I’m waiting for the train, like usual. I’m looking around, which is not usual. I’ve normally got my nose buried in a book, hoping for the train to hurry up because it’s cold. But today I finished my book on the first section of my journey home. As my eyes scan across the wall opposite me, I catch a dart of movement. It comes from the brick opening that I always thought was there so if someone falls on the tracks they can duck in there and not get run over by the train. I stare at the doorway, thinking that maybe I imagined it. My mind goes wild with all the possibilities, and I decide to play pretend instead of zoning out. I imagine that there’s a creature in there, and it’s going to come out and play with me.


And then I actually see something. A little white nose peeks out of the doorway, and a small winged unicorn trots out, following the ledge made by the square gutter running along the length of the platform. It’s exactly as I’d imagined, but somehow, it’s not quite right. It’s as if it should be something else. So it changes, morphing first into a squirrel, then a cat, then into a small creature, about the size of my hand, creeping along the ledge. It’s got a long bushy tail, as long as its body, and it has dappled brown fur that somehow manages to mingle every shade of brown under the sun. Well... all the nice ones anyway. It’s gorgeous, but it’s too small to see properly, so it grows a bit more for me, until it’s as long as my forearm. It has the most intelligent chocolate brown eyes, and I can see the hint of mischief as it looks at me.

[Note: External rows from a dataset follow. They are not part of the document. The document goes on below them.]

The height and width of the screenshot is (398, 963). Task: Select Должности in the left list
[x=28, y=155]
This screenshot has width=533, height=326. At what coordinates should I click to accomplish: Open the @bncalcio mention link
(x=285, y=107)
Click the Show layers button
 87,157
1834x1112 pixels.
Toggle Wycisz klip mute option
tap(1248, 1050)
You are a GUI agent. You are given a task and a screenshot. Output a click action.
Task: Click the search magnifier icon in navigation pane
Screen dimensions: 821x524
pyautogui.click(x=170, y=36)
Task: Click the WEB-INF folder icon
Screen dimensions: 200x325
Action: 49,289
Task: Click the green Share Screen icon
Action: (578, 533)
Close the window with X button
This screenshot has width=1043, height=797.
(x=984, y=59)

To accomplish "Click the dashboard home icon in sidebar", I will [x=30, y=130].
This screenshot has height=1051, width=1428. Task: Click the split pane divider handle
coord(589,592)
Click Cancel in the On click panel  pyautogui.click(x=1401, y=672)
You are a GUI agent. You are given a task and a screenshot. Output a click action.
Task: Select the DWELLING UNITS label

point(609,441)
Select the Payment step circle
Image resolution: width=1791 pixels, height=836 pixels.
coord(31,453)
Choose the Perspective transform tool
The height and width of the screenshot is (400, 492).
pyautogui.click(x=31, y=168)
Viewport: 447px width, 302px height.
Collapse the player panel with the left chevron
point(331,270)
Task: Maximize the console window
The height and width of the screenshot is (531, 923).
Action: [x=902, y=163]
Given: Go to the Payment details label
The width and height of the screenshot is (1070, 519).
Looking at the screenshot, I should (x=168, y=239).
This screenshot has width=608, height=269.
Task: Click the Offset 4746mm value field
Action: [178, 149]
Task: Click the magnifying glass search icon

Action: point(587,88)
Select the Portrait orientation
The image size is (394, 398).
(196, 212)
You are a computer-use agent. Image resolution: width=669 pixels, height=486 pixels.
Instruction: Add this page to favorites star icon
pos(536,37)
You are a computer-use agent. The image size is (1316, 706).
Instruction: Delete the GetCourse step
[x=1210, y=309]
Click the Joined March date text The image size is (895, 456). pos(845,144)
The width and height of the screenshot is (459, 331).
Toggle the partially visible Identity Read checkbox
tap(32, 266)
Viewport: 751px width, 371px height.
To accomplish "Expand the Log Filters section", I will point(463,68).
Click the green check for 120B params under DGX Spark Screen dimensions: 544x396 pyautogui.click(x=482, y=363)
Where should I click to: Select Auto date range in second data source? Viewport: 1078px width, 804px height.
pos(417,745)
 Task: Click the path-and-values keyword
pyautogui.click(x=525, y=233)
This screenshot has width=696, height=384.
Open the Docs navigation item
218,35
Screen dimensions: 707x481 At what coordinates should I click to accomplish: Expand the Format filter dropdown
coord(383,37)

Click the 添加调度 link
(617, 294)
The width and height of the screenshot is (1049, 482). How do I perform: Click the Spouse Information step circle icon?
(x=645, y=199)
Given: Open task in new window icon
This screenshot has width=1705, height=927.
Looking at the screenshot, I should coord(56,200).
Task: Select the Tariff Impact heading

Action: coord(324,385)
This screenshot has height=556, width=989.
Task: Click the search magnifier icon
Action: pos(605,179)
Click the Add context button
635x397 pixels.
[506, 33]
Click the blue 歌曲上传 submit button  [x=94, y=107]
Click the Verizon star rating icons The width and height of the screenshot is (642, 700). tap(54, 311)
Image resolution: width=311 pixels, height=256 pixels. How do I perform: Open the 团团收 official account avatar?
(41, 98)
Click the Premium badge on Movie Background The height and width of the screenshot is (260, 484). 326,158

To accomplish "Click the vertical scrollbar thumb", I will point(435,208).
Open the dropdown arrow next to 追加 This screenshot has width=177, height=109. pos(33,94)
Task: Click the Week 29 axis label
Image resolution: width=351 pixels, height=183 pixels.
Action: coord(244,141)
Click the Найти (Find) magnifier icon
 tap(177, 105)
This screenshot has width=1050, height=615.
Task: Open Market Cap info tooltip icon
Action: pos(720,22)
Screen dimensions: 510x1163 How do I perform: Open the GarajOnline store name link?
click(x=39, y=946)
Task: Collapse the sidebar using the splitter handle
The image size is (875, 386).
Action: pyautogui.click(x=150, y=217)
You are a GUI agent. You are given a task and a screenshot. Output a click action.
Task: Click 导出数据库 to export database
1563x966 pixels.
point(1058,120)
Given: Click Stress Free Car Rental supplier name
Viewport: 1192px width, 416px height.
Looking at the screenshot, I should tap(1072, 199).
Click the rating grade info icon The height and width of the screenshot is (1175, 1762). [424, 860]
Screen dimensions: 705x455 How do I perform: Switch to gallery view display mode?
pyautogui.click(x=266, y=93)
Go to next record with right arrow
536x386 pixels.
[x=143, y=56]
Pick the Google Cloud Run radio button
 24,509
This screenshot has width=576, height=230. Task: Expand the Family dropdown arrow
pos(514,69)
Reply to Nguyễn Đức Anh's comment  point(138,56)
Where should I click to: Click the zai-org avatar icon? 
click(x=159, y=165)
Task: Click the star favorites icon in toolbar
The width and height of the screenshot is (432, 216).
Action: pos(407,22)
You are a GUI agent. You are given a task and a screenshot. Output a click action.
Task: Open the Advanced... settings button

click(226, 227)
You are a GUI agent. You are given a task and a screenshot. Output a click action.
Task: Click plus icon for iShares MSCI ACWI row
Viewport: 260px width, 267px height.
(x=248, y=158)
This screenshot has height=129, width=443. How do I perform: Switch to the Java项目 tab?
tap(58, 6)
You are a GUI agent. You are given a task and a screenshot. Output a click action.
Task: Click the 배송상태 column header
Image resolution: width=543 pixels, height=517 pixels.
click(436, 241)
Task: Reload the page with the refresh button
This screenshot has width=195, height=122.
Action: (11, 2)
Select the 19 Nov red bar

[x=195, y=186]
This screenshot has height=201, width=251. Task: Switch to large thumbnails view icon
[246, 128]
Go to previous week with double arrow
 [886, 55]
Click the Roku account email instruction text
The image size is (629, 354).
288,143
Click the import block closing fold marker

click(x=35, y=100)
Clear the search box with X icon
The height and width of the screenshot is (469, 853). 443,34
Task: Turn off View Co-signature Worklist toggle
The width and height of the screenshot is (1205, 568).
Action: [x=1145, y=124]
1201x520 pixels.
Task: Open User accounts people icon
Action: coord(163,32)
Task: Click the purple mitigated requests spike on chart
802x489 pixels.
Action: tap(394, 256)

All of a sudden, it darts forward and makes a mad leap straight up into the air, catching itself on one of the bulgy bits in the wall, swinging itself up. It’s heading right for the top, but the bank of concrete doesn’t leave it any place to grip, so it dashes over to the side, jumping from the bumps in the wall to the pipes hanging out and finally onto the patch of grass growing on the side of the wall right where it juts out. The creature then scurries up the brick, and runs to sit on the top of the concrete, right over the section it couldn’t climb before. It grins at me... as much as an animal can grin, and then leaps over the edge towards the tracks, finally catching itself on the last bulge.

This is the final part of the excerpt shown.